The clouds had cleared and it was brighter, so I picked up Lisa's lead, and Lisa jumped up and was at the gate in seconds. I didn't take my phone in case we got caught in a shower. We headed down into Potamia, then up the hill towards Skafi. Every day, more bright flowers - purple and yellow and white - are appearing.
Waving to Menelaus, who was herding his sheep, we made our way past his farm and then down the path, and had almost reached the beach when the rain started. I looked back and saw the sky was full of heavy clouds; we were going to get wet, one way or another.
I made a dash across the rocks, slowed down by Lisa as she stopped to shake the rain off her wet fur every few minutes, and made it into the shelter of the cave. Water dripped down relentlessly in front of us, and the bay grew pale. The rain got more intense and loud as heavy drops hit the sea, the horizon hidden in cloud. Lisa stopped looking for stuff to chew, and stared out with me.

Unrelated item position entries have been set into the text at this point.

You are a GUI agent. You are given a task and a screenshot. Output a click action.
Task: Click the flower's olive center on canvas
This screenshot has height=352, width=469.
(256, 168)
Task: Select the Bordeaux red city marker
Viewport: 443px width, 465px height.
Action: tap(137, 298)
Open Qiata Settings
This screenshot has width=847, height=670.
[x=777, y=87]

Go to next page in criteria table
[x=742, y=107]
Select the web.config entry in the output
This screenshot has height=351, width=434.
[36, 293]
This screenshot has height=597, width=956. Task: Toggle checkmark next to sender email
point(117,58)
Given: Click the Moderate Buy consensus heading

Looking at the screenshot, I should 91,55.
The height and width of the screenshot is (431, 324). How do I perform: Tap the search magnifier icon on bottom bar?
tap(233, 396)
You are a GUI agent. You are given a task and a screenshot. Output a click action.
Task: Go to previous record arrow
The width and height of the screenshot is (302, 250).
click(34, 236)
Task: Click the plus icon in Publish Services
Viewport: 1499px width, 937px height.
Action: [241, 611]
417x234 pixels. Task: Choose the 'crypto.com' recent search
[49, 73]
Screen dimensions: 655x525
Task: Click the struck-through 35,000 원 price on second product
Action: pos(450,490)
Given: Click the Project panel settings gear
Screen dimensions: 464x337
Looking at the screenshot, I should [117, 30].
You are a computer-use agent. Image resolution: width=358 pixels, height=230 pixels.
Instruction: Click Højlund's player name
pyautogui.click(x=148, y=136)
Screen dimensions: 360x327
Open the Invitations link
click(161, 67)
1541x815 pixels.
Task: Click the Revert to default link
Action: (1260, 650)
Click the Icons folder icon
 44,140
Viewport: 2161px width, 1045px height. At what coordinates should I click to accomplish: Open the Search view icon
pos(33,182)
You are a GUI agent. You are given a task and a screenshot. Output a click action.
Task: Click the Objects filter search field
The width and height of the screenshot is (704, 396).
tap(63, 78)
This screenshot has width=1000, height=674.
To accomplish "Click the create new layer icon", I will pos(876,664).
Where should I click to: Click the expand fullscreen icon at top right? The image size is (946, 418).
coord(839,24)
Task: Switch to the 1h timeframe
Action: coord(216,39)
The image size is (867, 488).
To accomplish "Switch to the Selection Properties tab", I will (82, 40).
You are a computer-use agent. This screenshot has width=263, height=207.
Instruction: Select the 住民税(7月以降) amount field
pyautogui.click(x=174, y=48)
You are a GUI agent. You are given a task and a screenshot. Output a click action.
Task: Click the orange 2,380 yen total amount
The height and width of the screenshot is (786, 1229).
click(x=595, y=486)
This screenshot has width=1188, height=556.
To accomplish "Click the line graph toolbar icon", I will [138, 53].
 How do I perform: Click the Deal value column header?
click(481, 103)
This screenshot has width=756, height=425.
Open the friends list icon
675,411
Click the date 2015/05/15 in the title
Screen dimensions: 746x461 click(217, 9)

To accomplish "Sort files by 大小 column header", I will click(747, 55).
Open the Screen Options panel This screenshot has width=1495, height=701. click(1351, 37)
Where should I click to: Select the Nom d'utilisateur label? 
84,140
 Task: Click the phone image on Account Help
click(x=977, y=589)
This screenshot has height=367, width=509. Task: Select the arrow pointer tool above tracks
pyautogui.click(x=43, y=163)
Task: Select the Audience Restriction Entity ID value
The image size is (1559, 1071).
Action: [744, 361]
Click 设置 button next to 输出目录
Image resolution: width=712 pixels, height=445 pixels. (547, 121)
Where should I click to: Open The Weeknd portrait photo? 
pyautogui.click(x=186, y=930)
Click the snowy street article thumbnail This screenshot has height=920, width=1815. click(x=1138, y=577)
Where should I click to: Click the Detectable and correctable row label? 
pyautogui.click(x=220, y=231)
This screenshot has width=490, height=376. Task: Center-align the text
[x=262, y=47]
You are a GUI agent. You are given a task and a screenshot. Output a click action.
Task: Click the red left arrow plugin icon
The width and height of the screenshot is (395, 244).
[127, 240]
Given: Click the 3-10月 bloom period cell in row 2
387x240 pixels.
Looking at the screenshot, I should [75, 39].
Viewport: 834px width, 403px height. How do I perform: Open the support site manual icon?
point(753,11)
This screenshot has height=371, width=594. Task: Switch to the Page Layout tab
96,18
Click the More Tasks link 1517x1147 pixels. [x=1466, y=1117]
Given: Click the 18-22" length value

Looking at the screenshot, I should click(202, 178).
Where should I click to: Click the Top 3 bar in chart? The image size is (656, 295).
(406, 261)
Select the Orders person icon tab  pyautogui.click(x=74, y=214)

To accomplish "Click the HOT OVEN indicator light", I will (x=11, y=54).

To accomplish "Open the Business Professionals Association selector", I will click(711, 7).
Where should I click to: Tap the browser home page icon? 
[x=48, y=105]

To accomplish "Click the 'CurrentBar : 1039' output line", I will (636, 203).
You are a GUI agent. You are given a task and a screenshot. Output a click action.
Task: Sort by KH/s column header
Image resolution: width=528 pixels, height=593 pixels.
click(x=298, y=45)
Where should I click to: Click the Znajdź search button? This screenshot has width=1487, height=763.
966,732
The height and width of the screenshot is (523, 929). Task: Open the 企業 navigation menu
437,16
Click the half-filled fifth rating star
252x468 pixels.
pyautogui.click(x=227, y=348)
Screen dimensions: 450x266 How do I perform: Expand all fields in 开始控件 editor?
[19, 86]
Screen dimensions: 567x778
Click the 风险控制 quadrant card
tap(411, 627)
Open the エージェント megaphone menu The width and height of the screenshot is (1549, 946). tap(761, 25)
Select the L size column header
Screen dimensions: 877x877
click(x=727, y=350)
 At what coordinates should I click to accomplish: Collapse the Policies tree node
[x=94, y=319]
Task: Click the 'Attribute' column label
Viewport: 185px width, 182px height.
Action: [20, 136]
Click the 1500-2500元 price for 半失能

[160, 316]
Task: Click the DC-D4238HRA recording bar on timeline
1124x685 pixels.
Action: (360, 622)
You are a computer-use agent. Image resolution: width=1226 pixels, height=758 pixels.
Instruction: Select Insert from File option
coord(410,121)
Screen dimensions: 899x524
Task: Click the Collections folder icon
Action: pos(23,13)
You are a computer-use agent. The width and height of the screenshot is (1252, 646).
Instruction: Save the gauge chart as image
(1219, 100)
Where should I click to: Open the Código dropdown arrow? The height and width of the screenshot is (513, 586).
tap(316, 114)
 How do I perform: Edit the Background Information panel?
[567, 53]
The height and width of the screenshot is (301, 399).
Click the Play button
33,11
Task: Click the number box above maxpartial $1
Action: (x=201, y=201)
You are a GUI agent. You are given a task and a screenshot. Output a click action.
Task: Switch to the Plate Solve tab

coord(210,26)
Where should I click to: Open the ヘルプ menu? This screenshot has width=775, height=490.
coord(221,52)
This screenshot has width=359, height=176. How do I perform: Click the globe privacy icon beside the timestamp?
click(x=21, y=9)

Then ten minutes later, it seemed to be clearing. Sure enough, within minutes the hillsides were bright with sunshine. The horizon was a distinct line, with a half-rainbow appearing above it, and the sea in front of me was clear and blue. I stripped off wellies, two pairs of socks, jumpers... and was at the edge of the water when a great rumble and crack of thunder came from the black clouds over to the south. But to the north was sun. I jumped in, dived into the blue. Lisa chewed a stick and rolled around on the pebbles. My second swim of the new year - or a very fast dip, anyway. It was a good adventure. As we walked back up the hill from Skafi this lunchtime, the wind dried my clothes out, more or less.
This has been my first Christmas and New Year spent in Tilos. Village kids came around to the house on Christmas Eve and New Year's Eve to sing carols, asking 'Tha ta poumeh?' I've learned that Santa comes on New Year's Eve in Greece, not Christmas Eve (well of course, he can't be everywhere at once, can he?). And that while Greeks don't make a big fuss of Christmas, they write exquisitely lovely, thoughtful messages to friends at New Year.
We spent New Year's Eve with three friends and eighteen cats by the sea at Ayios Andonis at the wild north end of Tilos, eating hearty grub around a kitchen table. Stelios kept looking at the clock, as anything after ten seems late to the fisherman, so there was no danger of missing midnight - though we might have otherwise, with no television, no mobile phone reception, no crowds of people round about. We took our champagne glasses out to the end of the harbour, and we looked out for fireworks in Nisyros or Kos or Turkey but didn't see any, and saw the new year in peacefully with thousands of bright stars above, and just the dark hills and water, and one other lone figure outside by the taverna. It was a special way to welcome a new year in.
I just went out now to take Lisa for her evening stroll, and all is so quiet out, I could hear the rough sea at Eristos, and the lightning is still flashing above the hills to the south... I wish you happiness, good friendship and health in 2014; spend time with your loved ones and have lots of adventures in the coming year, and plenty of time in a place you love.